Even before the emergence of humans, plants were used as medicine, for already apes ingested specific herbs when ailing. Botanical remedies used two million years ago and their astounding revival today attest to experience rather than authority: if a cure proves successful, it will be applied again and again.
Based upon archeological evidence, we presume that plants as well as mineral and animal substances were used by prehistorical human societies, and even today the most primitive societies still apply these various remedies. The study of plants, the aim of ethnobotany, is enlightening in this regard. What we now know about various forms of writing reveals that such recipes go back to the earliest times.
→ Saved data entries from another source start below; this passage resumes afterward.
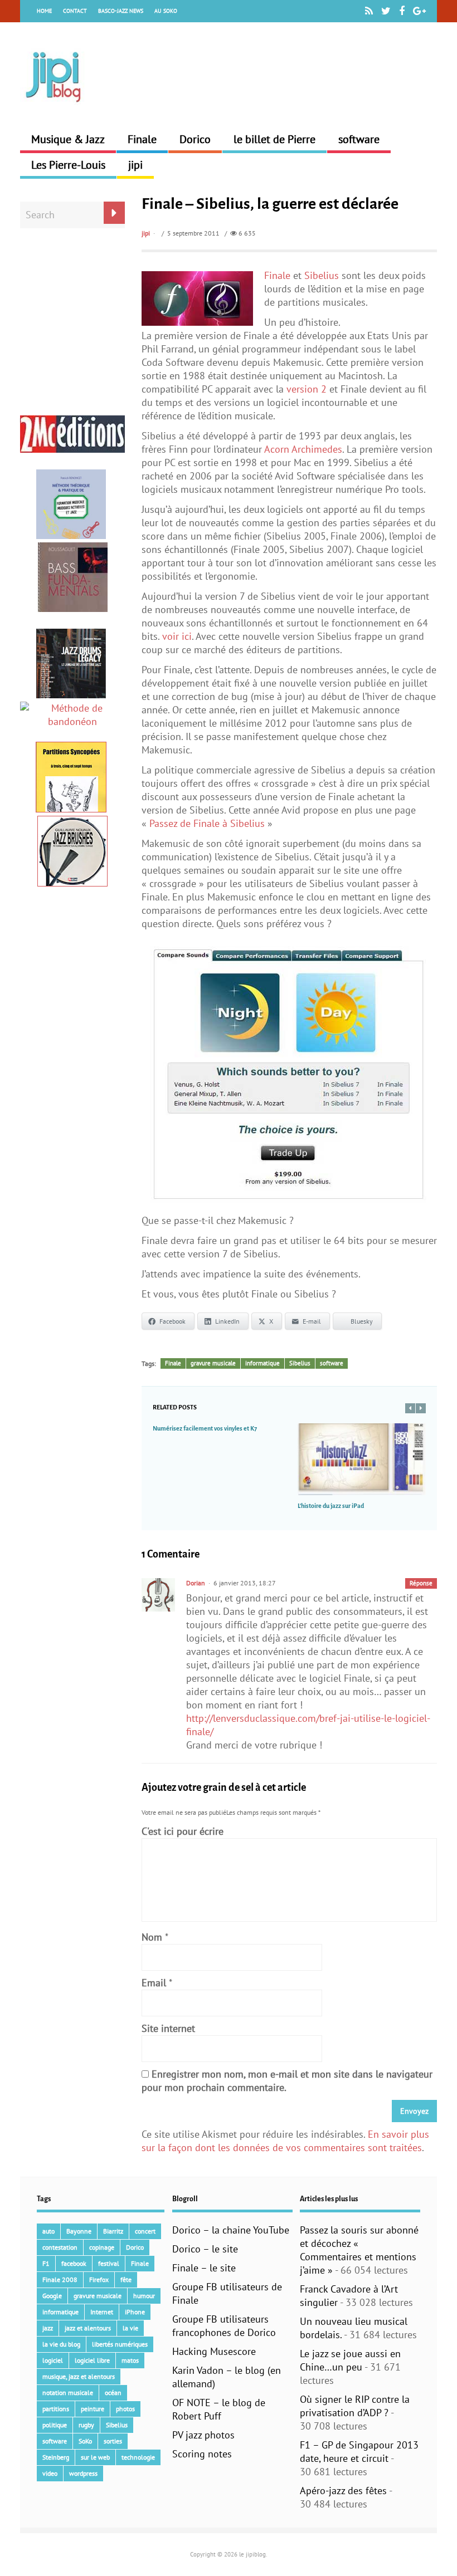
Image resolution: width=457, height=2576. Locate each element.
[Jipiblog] (53, 107)
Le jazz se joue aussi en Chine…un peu (350, 2360)
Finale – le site (204, 2267)
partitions (55, 2408)
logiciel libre (92, 2360)
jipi (135, 165)
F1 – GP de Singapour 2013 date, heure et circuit (359, 2451)
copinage (101, 2247)
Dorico (195, 139)
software (359, 139)
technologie (138, 2457)
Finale (142, 139)
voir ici (177, 636)
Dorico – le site (205, 2248)
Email (154, 1982)
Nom (152, 1937)
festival (108, 2263)
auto (48, 2231)
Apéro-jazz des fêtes (343, 2490)
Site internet (168, 2028)
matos (130, 2360)
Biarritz (113, 2231)
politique (54, 2425)
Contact (75, 10)
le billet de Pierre (274, 139)
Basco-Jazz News (120, 10)
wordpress (83, 2473)
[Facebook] (402, 11)
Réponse (421, 1583)
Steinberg (55, 2457)
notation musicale (67, 2392)
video (49, 2473)
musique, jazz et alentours (78, 2376)
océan (113, 2392)
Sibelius (321, 275)
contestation (59, 2247)
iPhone (135, 2312)
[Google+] (419, 11)
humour (144, 2295)
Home (44, 10)
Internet (101, 2312)
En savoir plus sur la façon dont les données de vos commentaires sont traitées (285, 2141)
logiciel (52, 2360)
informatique (262, 1363)
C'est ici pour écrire (182, 1831)
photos (125, 2408)
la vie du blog (61, 2344)
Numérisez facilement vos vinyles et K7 (205, 1428)
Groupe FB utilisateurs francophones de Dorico (224, 2326)
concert (145, 2231)
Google (52, 2295)
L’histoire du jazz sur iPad (331, 1505)
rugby (86, 2425)
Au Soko (165, 10)
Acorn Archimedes (303, 449)
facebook (73, 2263)
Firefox (99, 2279)
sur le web (95, 2457)
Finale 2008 (59, 2279)
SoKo (85, 2441)
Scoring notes (202, 2453)
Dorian (195, 1583)
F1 (46, 2263)
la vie (130, 2328)
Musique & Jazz (68, 139)
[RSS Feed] (369, 11)
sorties (113, 2441)
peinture (92, 2408)
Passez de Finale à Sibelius (207, 823)
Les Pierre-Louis (68, 165)
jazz (47, 2328)
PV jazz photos (203, 2434)
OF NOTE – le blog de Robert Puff (218, 2409)
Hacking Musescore (214, 2351)
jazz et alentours (88, 2328)
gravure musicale (213, 1363)
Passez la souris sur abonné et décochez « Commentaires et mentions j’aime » (359, 2250)
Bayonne (78, 2231)
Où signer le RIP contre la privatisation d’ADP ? (355, 2406)
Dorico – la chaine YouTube (230, 2230)
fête (126, 2279)
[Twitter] (386, 11)
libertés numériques (120, 2344)
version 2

For instance, in Egypt, prescriptions were found in the Ebers Papyrus of 1555 B.C. and later; similarly, it appears that written recipes were found among all ancient cultures.
However, let us concentrate here on Greek pharmacology, which dominated academic medicine in the West well into the eighteenth or even nineteenth centuries, while the other ancient culture, the Roman, which left an indelible imprint upon Christian and Muslim civilizations, failed to contribute anything substantial to our field. The Jews, in turn, who in the Middle Ages provided many leading physicians, relied on Muslim learning; on the other hand, the Jewish religion insisted that the patient should leave his destiny to the decree of the Lord, and some Hebrews even believed that doctors would have no share in eternal bliss.